BEGIN Record excerpts
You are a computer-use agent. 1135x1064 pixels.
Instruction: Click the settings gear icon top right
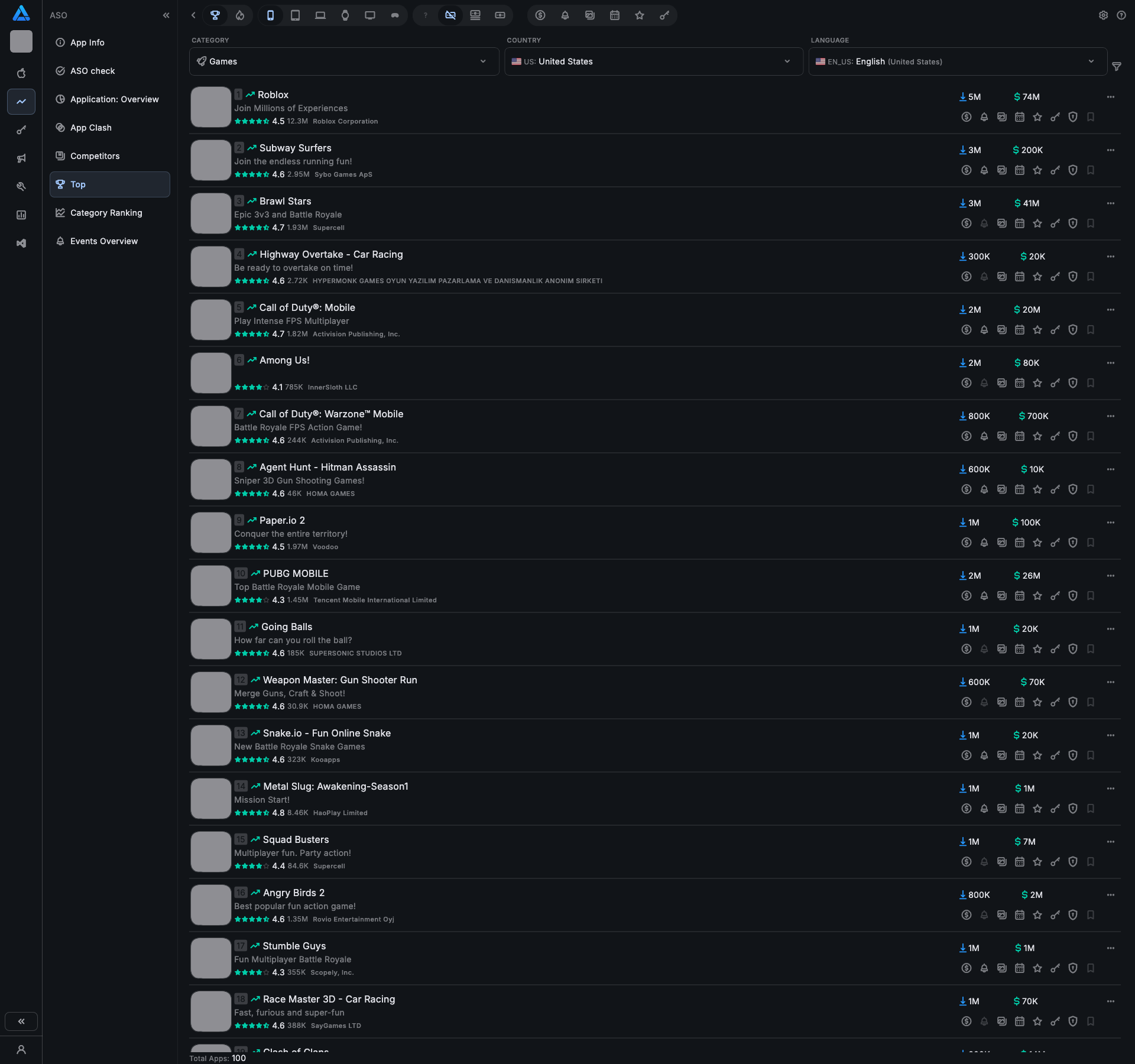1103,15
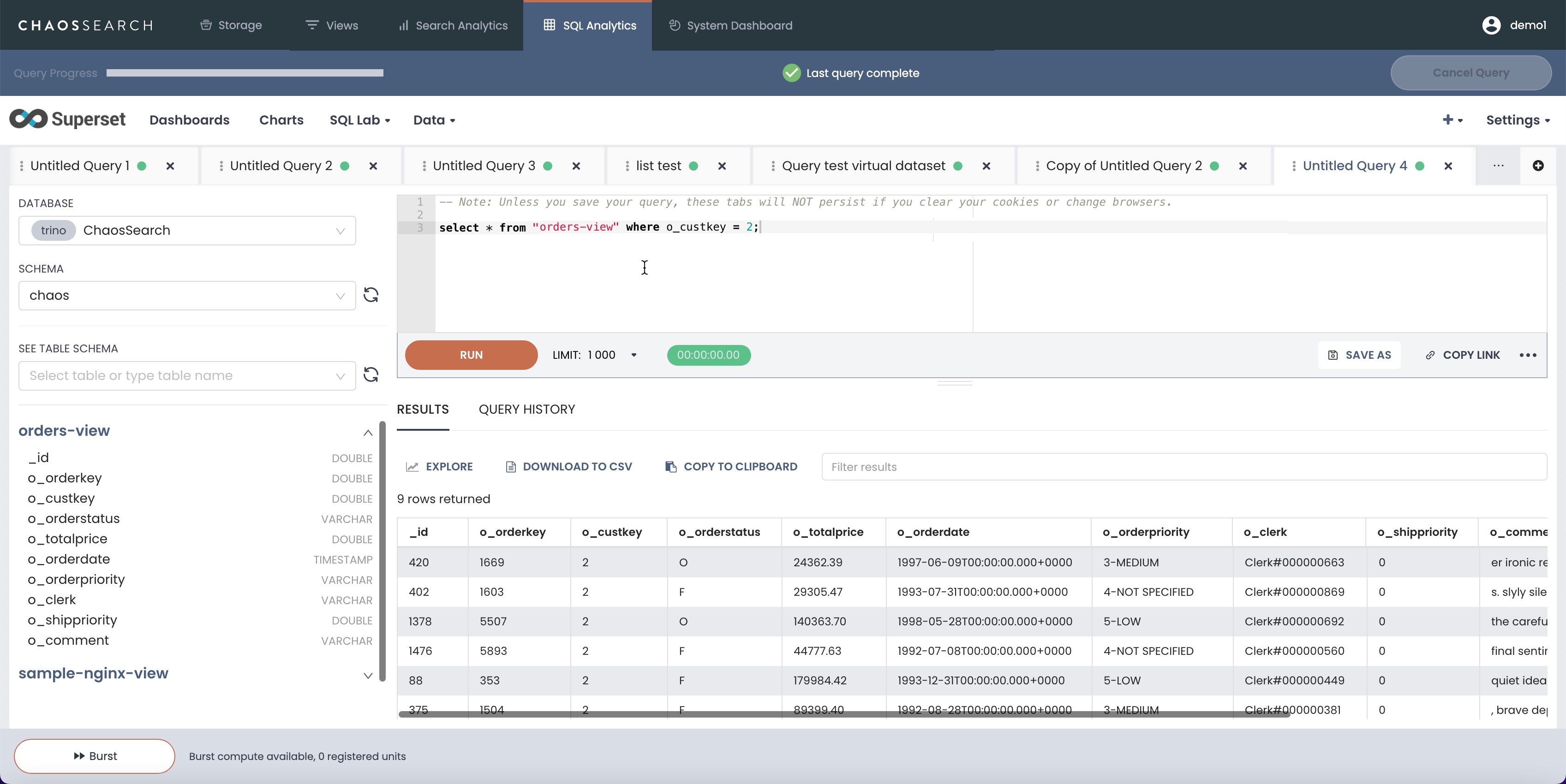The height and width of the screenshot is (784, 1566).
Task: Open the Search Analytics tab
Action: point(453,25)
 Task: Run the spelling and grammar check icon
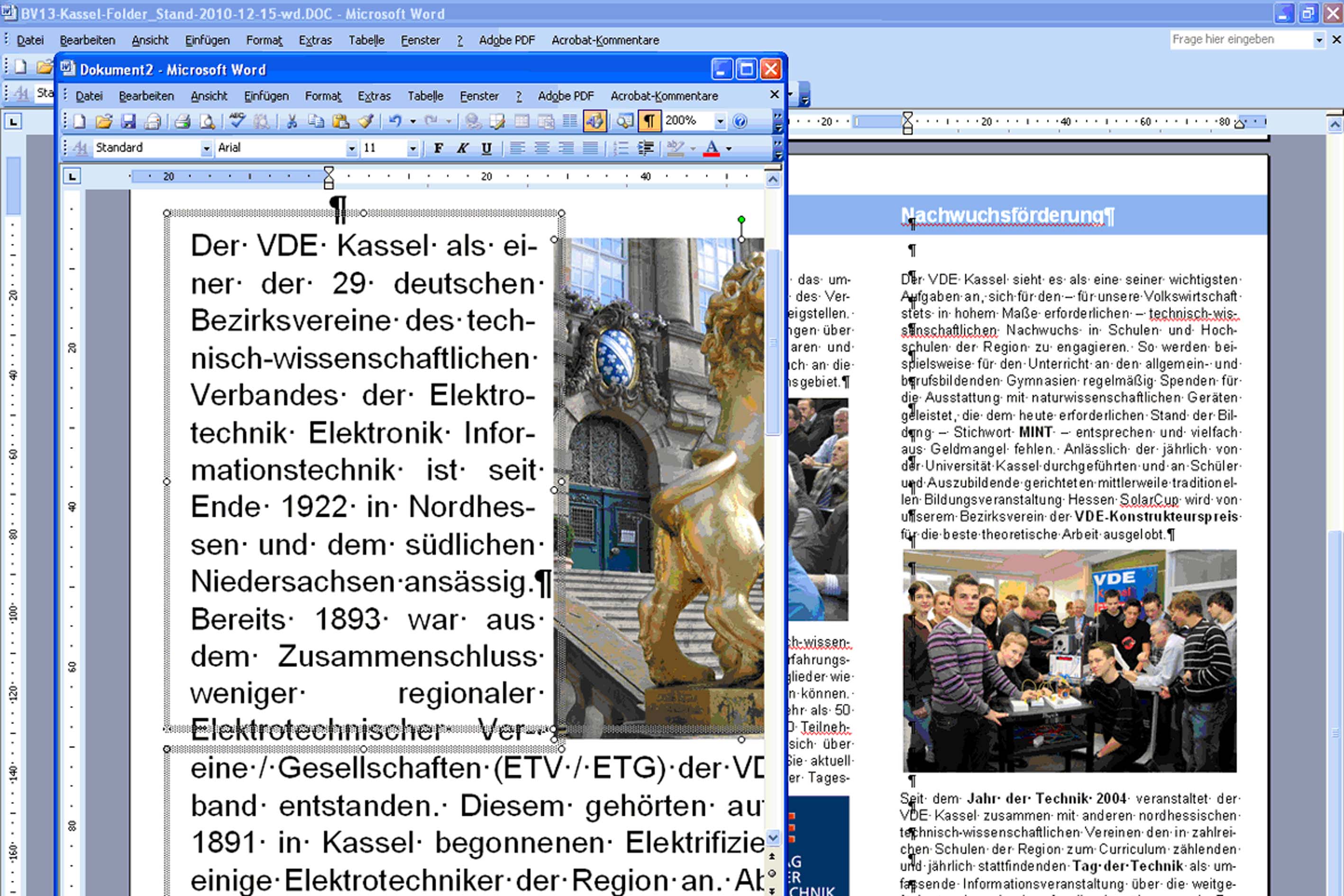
END Record excerpts
BEGIN Record excerpts
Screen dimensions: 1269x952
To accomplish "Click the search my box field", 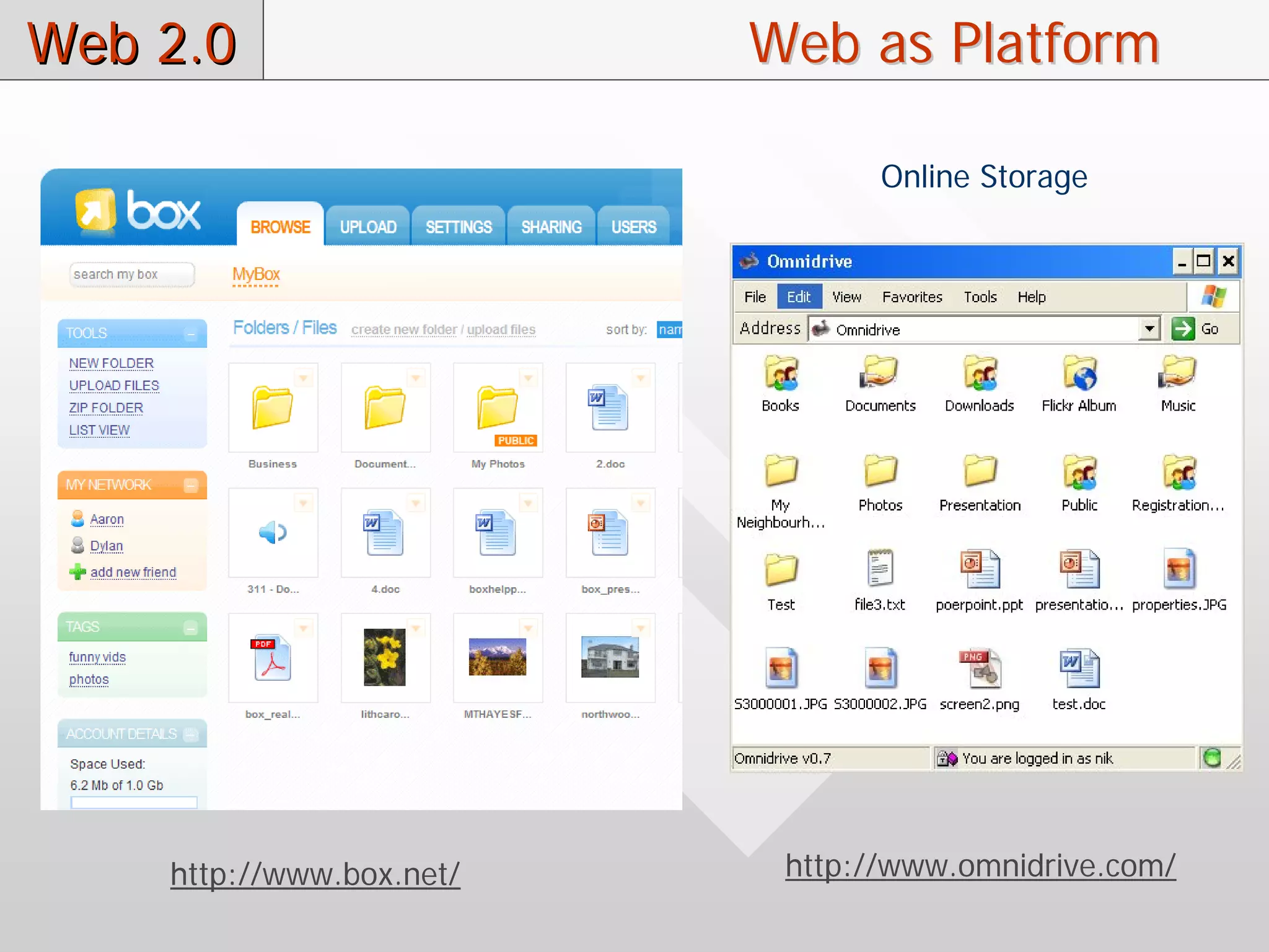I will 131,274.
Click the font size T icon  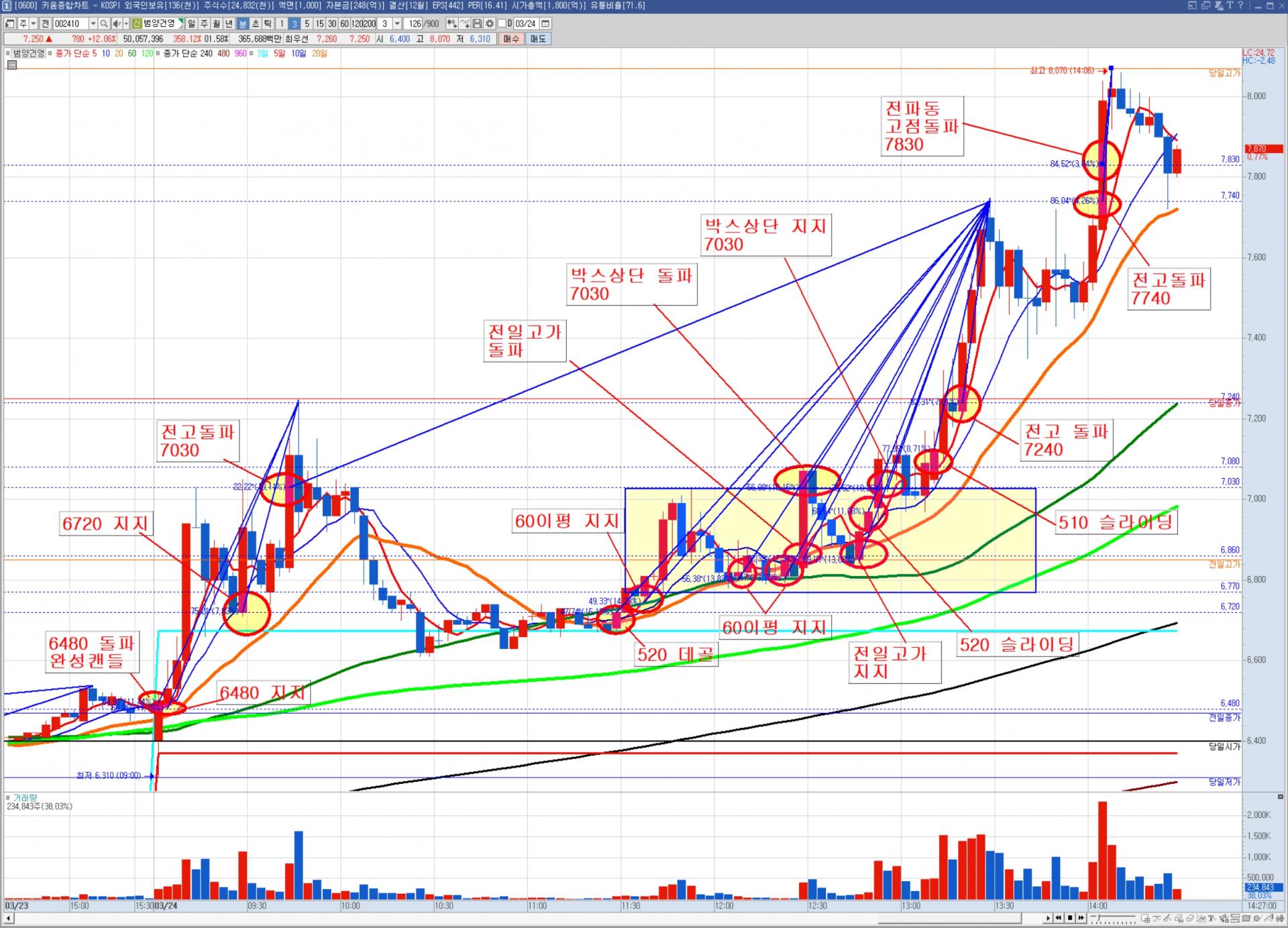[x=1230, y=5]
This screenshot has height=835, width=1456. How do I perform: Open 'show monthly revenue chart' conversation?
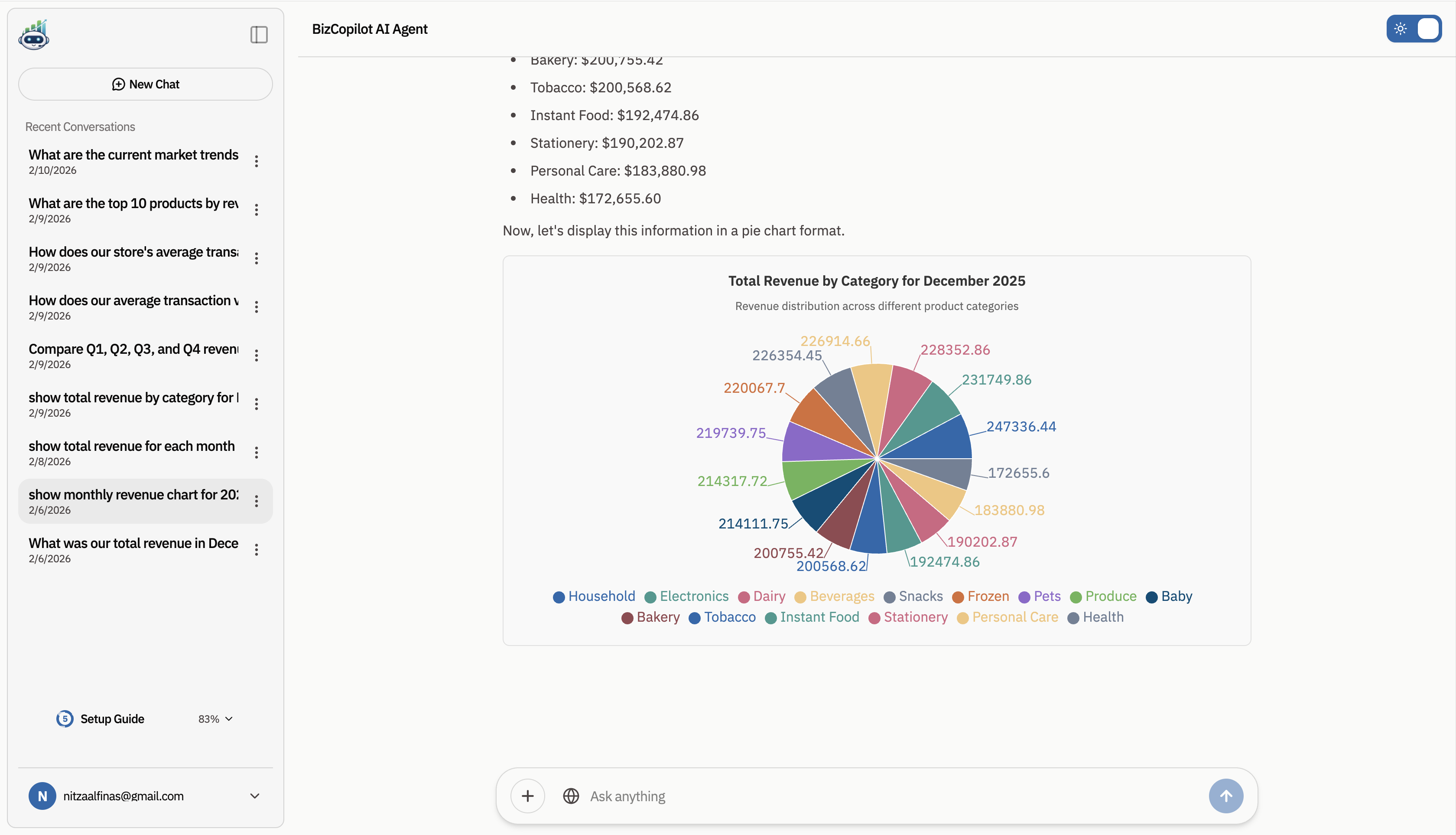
END Record excerpts
- **Instructions to follow**
Look above for the line with "You are a computer-use"; quote it and every line after it, stopping after the line with "Task: Run the", exactly, with nothing added and without pictures.

- **Response below**
You are a computer-use agent. 1135x1064 pixels.
Instruction: Click the settings gear icon top right
1103,15
The height and width of the screenshot is (784, 1566).
Task: Open the Search Analytics tab
Action: point(453,25)
 Task: Run the spelling and grammar check icon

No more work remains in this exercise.